==== Dataset rows ====
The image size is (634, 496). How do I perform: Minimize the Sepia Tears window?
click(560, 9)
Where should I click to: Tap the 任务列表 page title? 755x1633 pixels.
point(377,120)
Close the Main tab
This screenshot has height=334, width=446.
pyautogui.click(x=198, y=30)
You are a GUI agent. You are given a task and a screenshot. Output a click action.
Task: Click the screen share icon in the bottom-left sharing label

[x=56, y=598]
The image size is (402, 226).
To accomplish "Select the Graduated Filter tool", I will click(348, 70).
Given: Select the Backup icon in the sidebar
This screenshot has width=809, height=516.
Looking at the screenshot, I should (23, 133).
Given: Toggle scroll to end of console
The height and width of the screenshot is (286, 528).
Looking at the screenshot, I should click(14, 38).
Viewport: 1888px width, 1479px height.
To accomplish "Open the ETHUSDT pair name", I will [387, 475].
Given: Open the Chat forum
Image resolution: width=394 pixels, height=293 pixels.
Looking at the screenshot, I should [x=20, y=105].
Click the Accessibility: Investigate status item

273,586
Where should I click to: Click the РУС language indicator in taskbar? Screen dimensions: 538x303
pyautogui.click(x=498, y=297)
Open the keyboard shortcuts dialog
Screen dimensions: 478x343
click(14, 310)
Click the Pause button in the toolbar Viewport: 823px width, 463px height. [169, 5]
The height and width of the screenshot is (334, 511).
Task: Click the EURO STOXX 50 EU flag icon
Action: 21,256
====
§ **Written task**
Please copy the listing above line for line, without changing anything.

§ **Answer to this problem**
The image size is (634, 496). How do I perform: Minimize the Sepia Tears window?
click(560, 9)
Where should I click to: Tap the 任务列表 page title? 755x1633 pixels.
point(377,120)
Close the Main tab
This screenshot has height=334, width=446.
pyautogui.click(x=198, y=30)
You are a GUI agent. You are given a task and a screenshot. Output a click action.
Task: Click the screen share icon in the bottom-left sharing label

[x=56, y=598]
The image size is (402, 226).
To accomplish "Select the Graduated Filter tool", I will click(348, 70).
Given: Select the Backup icon in the sidebar
This screenshot has width=809, height=516.
Looking at the screenshot, I should (23, 133).
Given: Toggle scroll to end of console
The height and width of the screenshot is (286, 528).
Looking at the screenshot, I should click(14, 38).
Viewport: 1888px width, 1479px height.
To accomplish "Open the ETHUSDT pair name", I will [387, 475].
Given: Open the Chat forum
Image resolution: width=394 pixels, height=293 pixels.
Looking at the screenshot, I should [x=20, y=105].
Click the Accessibility: Investigate status item

273,586
Where should I click to: Click the РУС language indicator in taskbar? Screen dimensions: 538x303
pyautogui.click(x=498, y=297)
Open the keyboard shortcuts dialog
Screen dimensions: 478x343
click(14, 310)
Click the Pause button in the toolbar Viewport: 823px width, 463px height. [169, 5]
The height and width of the screenshot is (334, 511).
Task: Click the EURO STOXX 50 EU flag icon
Action: 21,256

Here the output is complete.